Using numbers analyzed by the US Preventive Services Task Force in its controversial November report, Dartmouth researchers Dr. Steven Woloshin and Dr. Lisa Schwartz broke down the benefits and harms of screening. Screening did reduce deaths, but false positives and overdiagnosis also added up to harm because they expose women to unnecessary procedures.

“The question is, where do you draw the line? Is it five cases of overdiagnosis or a hundred?’’ Woloshin said. “For the individual person, the first decision is, ‘Do I get screened?’ ’’

The American Cancer Society says yes.

“We have definitive evidence that we certainly save lives by testing everyone,’’ said the society’s chief medical officer, Dr. Otis Brawley. “There are some precancerous lesions like DCIS that may end up being treated but not needing to be treated. I can in good conscience encourage all women who have a diagnosis of breast cancer to get treated.’’

Cancer specialists know that a fraction of breast cancers — even palpable tumors — do not get worse. Studies from 60 years ago followed women who were diagnosed with breast cancer before effective treatments were available. Most of them died of their cancers, but 10 percent didn’t. The same principle holds true today, Brawley said.

“When I have 10 women with invasive breast cancer that’s one centimeter in size, we don’t have a test that says these are the nine women with cancer that, if left alone, is going to spread and cause problems . . . and this is the one lady who has cancer that is never going to bother her,’’ Brawley said. But “I definitely know if I treat 10 of these women, 10 women as a group are going to be better off than if I don’t treat all 10.’’

Dr. Daniel Kopans, director of breast imaging at Massachusetts General Hospital, vigorously opposes the revised recommendations, which said the benefits of mammography might not be worth the risks for women in their 40s, and that screening for women in their 50s could be done every other year instead of annually. He questions the credentials of the panel, disputes the studies on which it based its findings, and rejects the computer model it used to project deaths avoided by screening.

On DCIS diagnoses, he said 1 to 2 women out of 100 screened will end up having a biopsy and about 1 in 4 to 1 in 5 of those women will have breast cancer. Given the possibility that DCIS will progress to cancer, he sees both screening and treatment as lifesavers with parallels elsewhere in medicine.

“There are many things we overtreat [when] we can’t distinguish who needs treatment and who doesn’t,’’ Kopans said. “Take pneumonia. A lot of people get better on their own but other people will die. So we treat everyone with antibiotics. . . . Mammography has been shown to actually save lives.
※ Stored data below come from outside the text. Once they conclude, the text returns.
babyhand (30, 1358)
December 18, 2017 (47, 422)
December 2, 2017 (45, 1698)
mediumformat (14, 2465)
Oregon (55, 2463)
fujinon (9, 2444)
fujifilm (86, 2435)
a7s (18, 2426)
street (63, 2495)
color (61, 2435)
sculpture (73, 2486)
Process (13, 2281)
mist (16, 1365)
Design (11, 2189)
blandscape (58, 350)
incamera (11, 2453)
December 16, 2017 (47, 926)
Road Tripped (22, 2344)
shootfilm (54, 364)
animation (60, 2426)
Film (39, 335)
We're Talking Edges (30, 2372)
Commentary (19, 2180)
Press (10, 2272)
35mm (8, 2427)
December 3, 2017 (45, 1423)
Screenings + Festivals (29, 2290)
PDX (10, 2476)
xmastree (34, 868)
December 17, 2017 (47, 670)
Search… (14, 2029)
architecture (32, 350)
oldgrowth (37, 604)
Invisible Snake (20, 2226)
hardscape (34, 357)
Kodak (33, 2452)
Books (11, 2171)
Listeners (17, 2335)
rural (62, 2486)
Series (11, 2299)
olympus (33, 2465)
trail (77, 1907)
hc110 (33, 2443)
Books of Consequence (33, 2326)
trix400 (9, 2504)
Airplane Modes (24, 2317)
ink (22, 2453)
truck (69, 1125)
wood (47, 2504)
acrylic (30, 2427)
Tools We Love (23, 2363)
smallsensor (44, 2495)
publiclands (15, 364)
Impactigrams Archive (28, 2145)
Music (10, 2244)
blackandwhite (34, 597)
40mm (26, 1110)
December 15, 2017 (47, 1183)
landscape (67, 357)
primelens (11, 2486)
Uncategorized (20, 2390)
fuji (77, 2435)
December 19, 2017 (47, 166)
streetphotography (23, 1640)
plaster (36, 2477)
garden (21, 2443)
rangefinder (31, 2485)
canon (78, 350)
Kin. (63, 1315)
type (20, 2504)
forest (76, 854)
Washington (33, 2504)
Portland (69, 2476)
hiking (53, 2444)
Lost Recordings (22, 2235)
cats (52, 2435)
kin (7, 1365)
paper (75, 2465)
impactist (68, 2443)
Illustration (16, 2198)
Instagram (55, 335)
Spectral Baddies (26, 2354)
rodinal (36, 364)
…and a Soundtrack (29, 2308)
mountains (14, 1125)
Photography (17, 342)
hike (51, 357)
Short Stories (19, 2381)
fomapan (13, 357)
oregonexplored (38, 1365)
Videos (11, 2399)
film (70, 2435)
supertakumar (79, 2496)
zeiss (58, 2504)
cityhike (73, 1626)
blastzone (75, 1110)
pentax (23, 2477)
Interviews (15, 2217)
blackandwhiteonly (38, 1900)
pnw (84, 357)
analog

The tradeoff is yes, there will be some women who are overtreated and overdiagnosed.’’

The American Cancer Society has not changed its guidelines, urging women in their 40s to start getting mammograms on an annual basis.

“The reason why women have a one-third less risk of death from breast cancer is mammography, breast cancer awareness, and improvement in treatment,’’ Brawley said of the 30 percent drop in mortality among women in the United States between 1990 and 2010. “We are concerned that the confusion could deter women’’ from getting mammograms.

Dr. Judy Garber of the Dana-Farber Cancer Institute said the task force recommendations are reasonable. But she sympathizes with women in their 40s and 50s — and their primary care physicians trying to advise them what to do.

“Everyone remembers their friend from college who had cancer at the ‘wrong time,’ ’’ she said. “The challenge is where to make the [age] cutoff.’’

I know one thing: The top number on my blood pressure dropped about 20 points when I saw my surgeon for a post-operative checkup, back down to an anxiety-free runner’s low. That’s a number I can live with.

Ask me next year if I’m still feeling lucky.